■ WORK TO COMPLETE
a) In the TiVo upgrade thread, which guide does cdeckert219 say to use?
b) Transcribe the TiVo upgrade thread word for word, between "## funtoupgrade (Mar" and "before calling them!", inclusive.

■ SELECTED TEXT

# Upgrade Questions



## Oberon2006 (Jan 1, 2006)

I am considering upgrading my hard drive, even though I've only been using my TiVo for a few weeks. I had a few questions before I take the plunge.

If I do this, will it kill the warranty as I am opening up the unit? If so, should I wait until the warranty ends to do this?


How easy is it to do this? I've got some good skills, but am a little nervous about messing up and killing the new hard drive.

Thanks!

Chris


----------



## cdeckert219 (Jan 7, 2006)

> If I do this, will it kill the warranty as I am opening up the unit? If so, should I wait until the warranty ends to do this?


Yes, it would void your warranty.



> How easy is it to do this? I've got some good skills, but am a little nervous about messing up and killing the new hard drive.


I did it successfully 2 weeks ago. Not difficult, if you're careful. If you've installed a hard drive in a PC, you should be able to do it. Use the Hinsdale guide, download an .iso image for Mfs tools, DON'T boot to XP. Watch out for the white cable and power supply. Do your homework!


----------



## funtoupgrade (Mar 15, 2005)

New or used TiVo? Model number? If you have a new series two and keep the original hard drive in case unit needs to be returned (stick it back in there instead of bigger drive) there is little chance of a problem on a return. Just make sure to stick it back in before calling them!


----------



## Dkerr24 (Oct 29, 2004)

I never saw any seals that break when you open a Tivo box to indicate you had opened the case. Sure would like to know how they'd determine if you opened it.


----------

■ DATA EXTRACT
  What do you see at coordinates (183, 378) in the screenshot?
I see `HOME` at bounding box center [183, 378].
==
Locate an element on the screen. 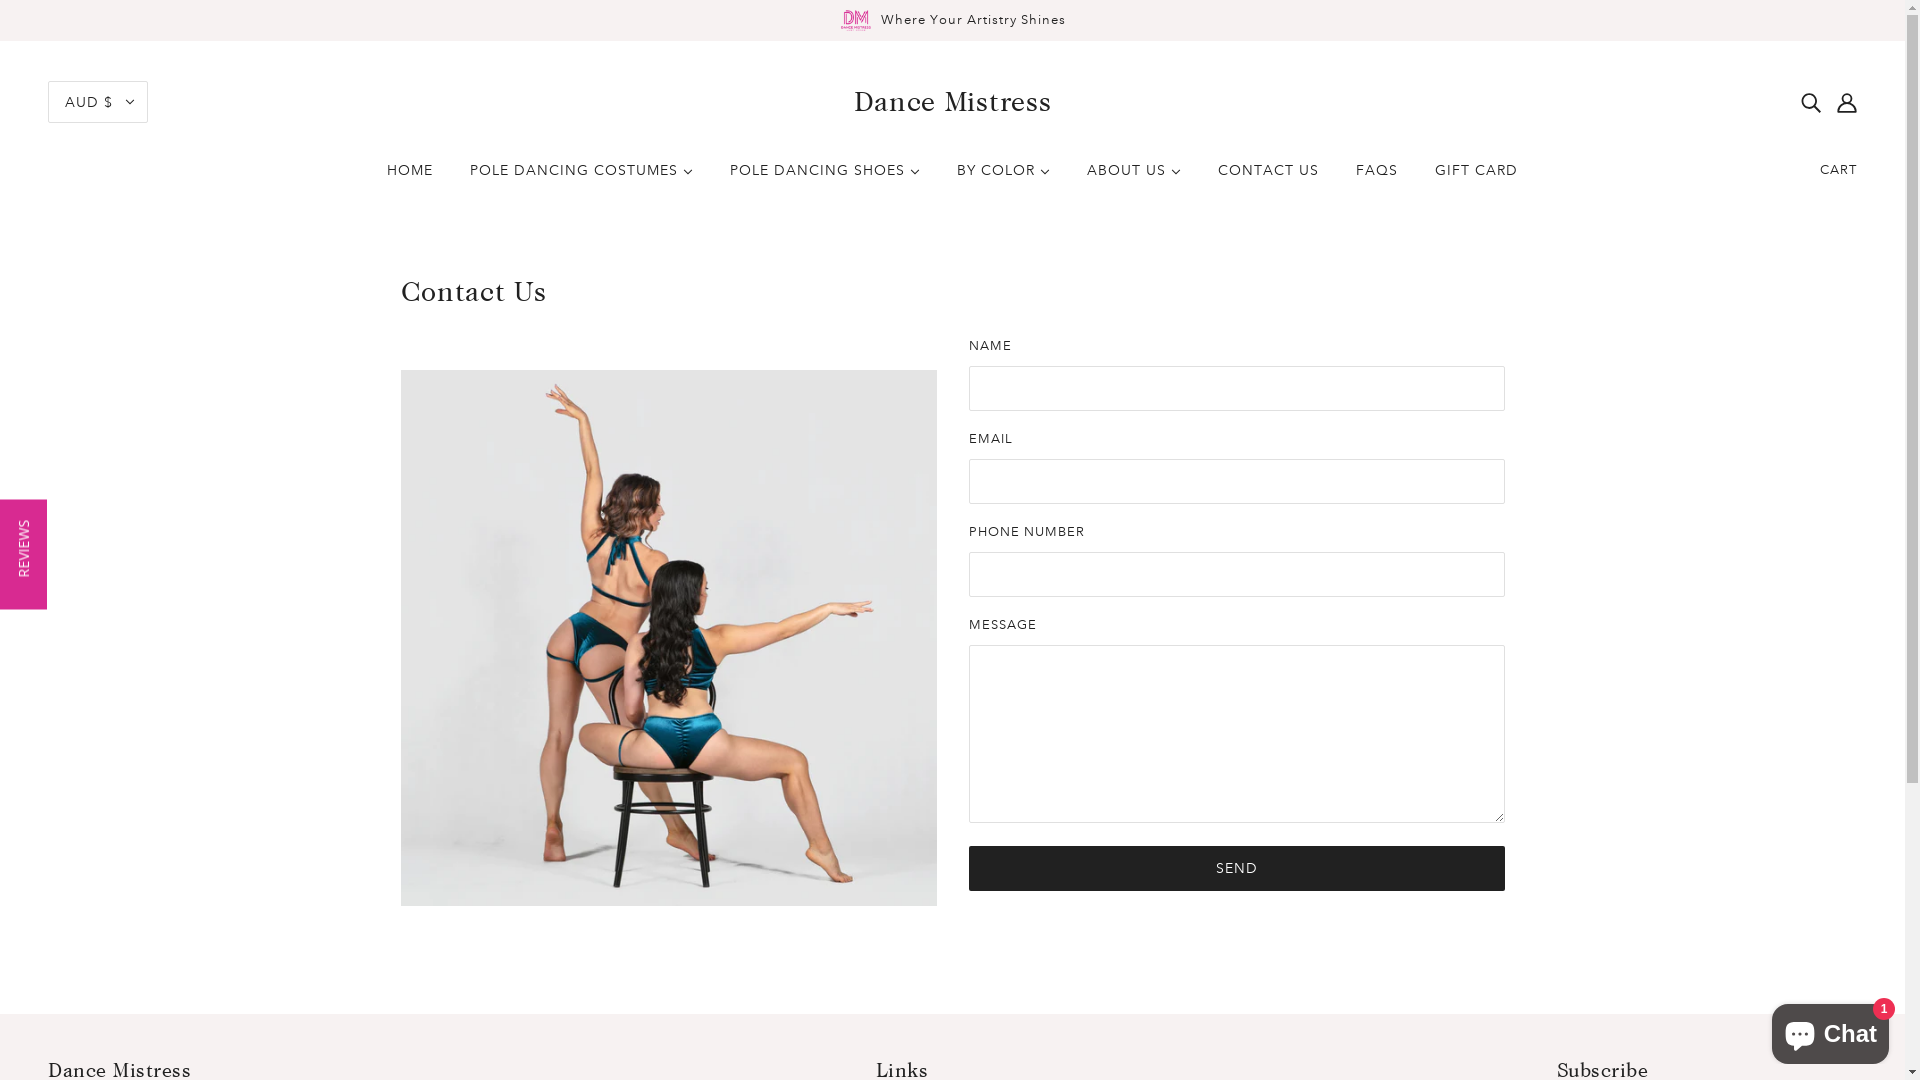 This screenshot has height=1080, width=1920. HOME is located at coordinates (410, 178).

■ SOLUTION SET
a) The Hinsdale guide.

b)
## funtoupgrade (Mar 15, 2005)

New or used TiVo? Model number? If you have a new series two and keep the original hard drive in case unit needs to be returned (stick it back in there instead of bigger drive) there is little chance of a problem on a return. Just make sure to stick it back in before calling them!